• What you should do:
The records below should be written out again, exactly.

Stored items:
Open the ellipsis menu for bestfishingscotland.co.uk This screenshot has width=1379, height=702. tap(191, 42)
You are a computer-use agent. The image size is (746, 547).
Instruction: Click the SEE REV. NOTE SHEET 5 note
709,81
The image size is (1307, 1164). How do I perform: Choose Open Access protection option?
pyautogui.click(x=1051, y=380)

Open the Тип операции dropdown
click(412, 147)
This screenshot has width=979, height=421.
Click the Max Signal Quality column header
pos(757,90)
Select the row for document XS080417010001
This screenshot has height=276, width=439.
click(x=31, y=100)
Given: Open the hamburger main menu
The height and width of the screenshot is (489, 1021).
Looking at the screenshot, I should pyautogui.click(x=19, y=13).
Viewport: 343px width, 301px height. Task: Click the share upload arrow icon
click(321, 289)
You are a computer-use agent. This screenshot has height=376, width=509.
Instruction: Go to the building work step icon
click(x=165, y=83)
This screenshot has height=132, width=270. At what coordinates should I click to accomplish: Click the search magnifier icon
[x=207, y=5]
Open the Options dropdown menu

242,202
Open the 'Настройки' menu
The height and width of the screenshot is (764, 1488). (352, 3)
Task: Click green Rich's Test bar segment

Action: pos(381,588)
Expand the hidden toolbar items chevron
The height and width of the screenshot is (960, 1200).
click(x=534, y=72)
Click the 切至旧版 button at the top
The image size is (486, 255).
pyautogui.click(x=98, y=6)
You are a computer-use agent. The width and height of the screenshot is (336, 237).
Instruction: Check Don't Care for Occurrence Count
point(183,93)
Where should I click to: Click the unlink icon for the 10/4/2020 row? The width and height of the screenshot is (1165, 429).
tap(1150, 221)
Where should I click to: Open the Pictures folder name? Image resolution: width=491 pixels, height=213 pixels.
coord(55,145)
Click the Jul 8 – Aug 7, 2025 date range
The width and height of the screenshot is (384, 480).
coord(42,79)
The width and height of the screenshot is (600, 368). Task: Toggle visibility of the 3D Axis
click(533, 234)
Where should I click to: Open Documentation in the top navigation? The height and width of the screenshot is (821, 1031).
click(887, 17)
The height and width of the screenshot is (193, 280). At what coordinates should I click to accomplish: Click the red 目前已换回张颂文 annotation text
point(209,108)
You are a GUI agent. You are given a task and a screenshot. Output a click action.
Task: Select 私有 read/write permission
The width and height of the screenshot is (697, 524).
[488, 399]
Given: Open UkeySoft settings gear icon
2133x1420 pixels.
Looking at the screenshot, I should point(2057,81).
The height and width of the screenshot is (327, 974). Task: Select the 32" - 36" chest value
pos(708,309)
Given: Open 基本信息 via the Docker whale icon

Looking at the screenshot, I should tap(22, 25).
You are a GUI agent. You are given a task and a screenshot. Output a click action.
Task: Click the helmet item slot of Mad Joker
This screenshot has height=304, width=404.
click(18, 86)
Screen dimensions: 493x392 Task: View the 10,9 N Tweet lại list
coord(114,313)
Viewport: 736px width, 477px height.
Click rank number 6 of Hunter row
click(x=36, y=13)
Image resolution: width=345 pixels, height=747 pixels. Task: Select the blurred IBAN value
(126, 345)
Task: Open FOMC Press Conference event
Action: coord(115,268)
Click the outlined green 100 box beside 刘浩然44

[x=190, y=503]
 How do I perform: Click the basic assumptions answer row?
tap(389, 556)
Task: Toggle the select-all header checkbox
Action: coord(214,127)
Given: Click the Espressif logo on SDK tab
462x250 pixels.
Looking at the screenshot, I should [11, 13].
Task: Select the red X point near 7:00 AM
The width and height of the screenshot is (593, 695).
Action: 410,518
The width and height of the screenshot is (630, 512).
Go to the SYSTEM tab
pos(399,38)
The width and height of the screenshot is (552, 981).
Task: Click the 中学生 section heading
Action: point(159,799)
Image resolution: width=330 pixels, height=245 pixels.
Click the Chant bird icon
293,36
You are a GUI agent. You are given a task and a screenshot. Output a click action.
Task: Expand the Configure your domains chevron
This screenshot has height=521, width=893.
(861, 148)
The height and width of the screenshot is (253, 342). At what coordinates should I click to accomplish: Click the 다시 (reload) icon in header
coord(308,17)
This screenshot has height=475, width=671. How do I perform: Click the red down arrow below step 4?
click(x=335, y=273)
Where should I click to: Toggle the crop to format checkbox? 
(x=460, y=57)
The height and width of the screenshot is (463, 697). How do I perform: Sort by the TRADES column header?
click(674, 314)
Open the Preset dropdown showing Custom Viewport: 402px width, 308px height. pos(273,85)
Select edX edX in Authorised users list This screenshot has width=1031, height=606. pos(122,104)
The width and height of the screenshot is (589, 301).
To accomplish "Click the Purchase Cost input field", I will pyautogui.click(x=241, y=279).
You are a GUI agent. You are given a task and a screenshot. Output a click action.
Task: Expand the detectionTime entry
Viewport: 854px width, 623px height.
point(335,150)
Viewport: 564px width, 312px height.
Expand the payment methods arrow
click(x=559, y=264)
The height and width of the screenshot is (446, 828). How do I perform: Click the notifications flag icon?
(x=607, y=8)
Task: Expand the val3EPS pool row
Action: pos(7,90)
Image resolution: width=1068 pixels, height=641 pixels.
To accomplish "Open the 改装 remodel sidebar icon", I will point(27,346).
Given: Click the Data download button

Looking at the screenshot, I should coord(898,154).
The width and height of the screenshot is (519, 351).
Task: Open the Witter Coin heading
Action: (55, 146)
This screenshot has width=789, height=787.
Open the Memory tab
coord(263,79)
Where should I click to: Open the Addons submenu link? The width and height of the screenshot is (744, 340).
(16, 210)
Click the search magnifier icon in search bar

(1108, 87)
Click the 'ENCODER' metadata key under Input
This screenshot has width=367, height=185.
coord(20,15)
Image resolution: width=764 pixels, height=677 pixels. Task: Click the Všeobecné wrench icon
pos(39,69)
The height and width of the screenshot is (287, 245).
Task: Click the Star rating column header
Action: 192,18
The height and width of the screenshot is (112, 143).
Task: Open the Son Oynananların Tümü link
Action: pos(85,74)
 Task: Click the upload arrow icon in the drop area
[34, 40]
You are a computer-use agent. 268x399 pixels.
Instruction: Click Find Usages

• Solution:
Open the ellipsis menu for bestfishingscotland.co.uk This screenshot has width=1379, height=702. tap(191, 42)
You are a computer-use agent. The image size is (746, 547).
Instruction: Click the SEE REV. NOTE SHEET 5 note
709,81
The image size is (1307, 1164). How do I perform: Choose Open Access protection option?
pyautogui.click(x=1051, y=380)

Open the Тип операции dropdown
click(412, 147)
This screenshot has width=979, height=421.
Click the Max Signal Quality column header
pos(757,90)
Select the row for document XS080417010001
This screenshot has height=276, width=439.
click(x=31, y=100)
Given: Open the hamburger main menu
The height and width of the screenshot is (489, 1021).
Looking at the screenshot, I should pyautogui.click(x=19, y=13).
Viewport: 343px width, 301px height. Task: Click the share upload arrow icon
click(321, 289)
You are a computer-use agent. This screenshot has height=376, width=509.
Instruction: Go to the building work step icon
click(x=165, y=83)
This screenshot has height=132, width=270. At what coordinates should I click to accomplish: Click the search magnifier icon
[x=207, y=5]
Open the Options dropdown menu

242,202
Open the 'Настройки' menu
The height and width of the screenshot is (764, 1488). (352, 3)
Task: Click green Rich's Test bar segment

Action: pos(381,588)
Expand the hidden toolbar items chevron
The height and width of the screenshot is (960, 1200).
click(x=534, y=72)
Click the 切至旧版 button at the top
The image size is (486, 255).
pyautogui.click(x=98, y=6)
You are a computer-use agent. The width and height of the screenshot is (336, 237).
Instruction: Check Don't Care for Occurrence Count
point(183,93)
Where should I click to: Click the unlink icon for the 10/4/2020 row? The width and height of the screenshot is (1165, 429).
tap(1150, 221)
Where should I click to: Open the Pictures folder name? Image resolution: width=491 pixels, height=213 pixels.
coord(55,145)
Click the Jul 8 – Aug 7, 2025 date range
The width and height of the screenshot is (384, 480).
coord(42,79)
The width and height of the screenshot is (600, 368). Task: Toggle visibility of the 3D Axis
click(533, 234)
Where should I click to: Open Documentation in the top navigation? The height and width of the screenshot is (821, 1031).
click(887, 17)
The height and width of the screenshot is (193, 280). At what coordinates should I click to accomplish: Click the red 目前已换回张颂文 annotation text
point(209,108)
You are a GUI agent. You are given a task and a screenshot. Output a click action.
Task: Select 私有 read/write permission
The width and height of the screenshot is (697, 524).
[488, 399]
Given: Open UkeySoft settings gear icon
2133x1420 pixels.
Looking at the screenshot, I should point(2057,81).
The height and width of the screenshot is (327, 974). Task: Select the 32" - 36" chest value
pos(708,309)
Given: Open 基本信息 via the Docker whale icon

Looking at the screenshot, I should tap(22, 25).
You are a GUI agent. You are given a task and a screenshot. Output a click action.
Task: Click the helmet item slot of Mad Joker
This screenshot has height=304, width=404.
click(18, 86)
Screen dimensions: 493x392 Task: View the 10,9 N Tweet lại list
coord(114,313)
Viewport: 736px width, 477px height.
Click rank number 6 of Hunter row
click(x=36, y=13)
Image resolution: width=345 pixels, height=747 pixels. Task: Select the blurred IBAN value
(126, 345)
Task: Open FOMC Press Conference event
Action: coord(115,268)
Click the outlined green 100 box beside 刘浩然44

[x=190, y=503]
 How do I perform: Click the basic assumptions answer row?
tap(389, 556)
Task: Toggle the select-all header checkbox
Action: coord(214,127)
Given: Click the Espressif logo on SDK tab
462x250 pixels.
Looking at the screenshot, I should [11, 13].
Task: Select the red X point near 7:00 AM
The width and height of the screenshot is (593, 695).
Action: 410,518
The width and height of the screenshot is (630, 512).
Go to the SYSTEM tab
pos(399,38)
The width and height of the screenshot is (552, 981).
Task: Click the 中学生 section heading
Action: point(159,799)
Image resolution: width=330 pixels, height=245 pixels.
Click the Chant bird icon
293,36
You are a GUI agent. You are given a task and a screenshot. Output a click action.
Task: Expand the Configure your domains chevron
This screenshot has height=521, width=893.
(861, 148)
The height and width of the screenshot is (253, 342). At what coordinates should I click to accomplish: Click the 다시 (reload) icon in header
coord(308,17)
This screenshot has height=475, width=671. How do I perform: Click the red down arrow below step 4?
click(x=335, y=273)
Where should I click to: Toggle the crop to format checkbox? 
(x=460, y=57)
The height and width of the screenshot is (463, 697). How do I perform: Sort by the TRADES column header?
click(674, 314)
Open the Preset dropdown showing Custom Viewport: 402px width, 308px height. pos(273,85)
Select edX edX in Authorised users list This screenshot has width=1031, height=606. pos(122,104)
The width and height of the screenshot is (589, 301).
To accomplish "Click the Purchase Cost input field", I will pyautogui.click(x=241, y=279).
You are a GUI agent. You are given a task and a screenshot. Output a click action.
Task: Expand the detectionTime entry
Viewport: 854px width, 623px height.
point(335,150)
Viewport: 564px width, 312px height.
Expand the payment methods arrow
click(x=559, y=264)
The height and width of the screenshot is (446, 828). How do I perform: Click the notifications flag icon?
(x=607, y=8)
Task: Expand the val3EPS pool row
Action: pos(7,90)
Image resolution: width=1068 pixels, height=641 pixels.
To accomplish "Open the 改装 remodel sidebar icon", I will point(27,346).
Given: Click the Data download button

Looking at the screenshot, I should coord(898,154).
The width and height of the screenshot is (519, 351).
Task: Open the Witter Coin heading
Action: (55, 146)
This screenshot has width=789, height=787.
Open the Memory tab
coord(263,79)
Where should I click to: Open the Addons submenu link? The width and height of the screenshot is (744, 340).
(16, 210)
Click the search magnifier icon in search bar

(1108, 87)
Click the 'ENCODER' metadata key under Input
This screenshot has width=367, height=185.
coord(20,15)
Image resolution: width=764 pixels, height=677 pixels. Task: Click the Všeobecné wrench icon
pos(39,69)
The height and width of the screenshot is (287, 245).
Task: Click the Star rating column header
Action: 192,18
The height and width of the screenshot is (112, 143).
Task: Open the Son Oynananların Tümü link
Action: pos(85,74)
 Task: Click the upload arrow icon in the drop area
[34, 40]
You are a computer-use agent. 268x399 pixels.
Instruction: Click Find Usages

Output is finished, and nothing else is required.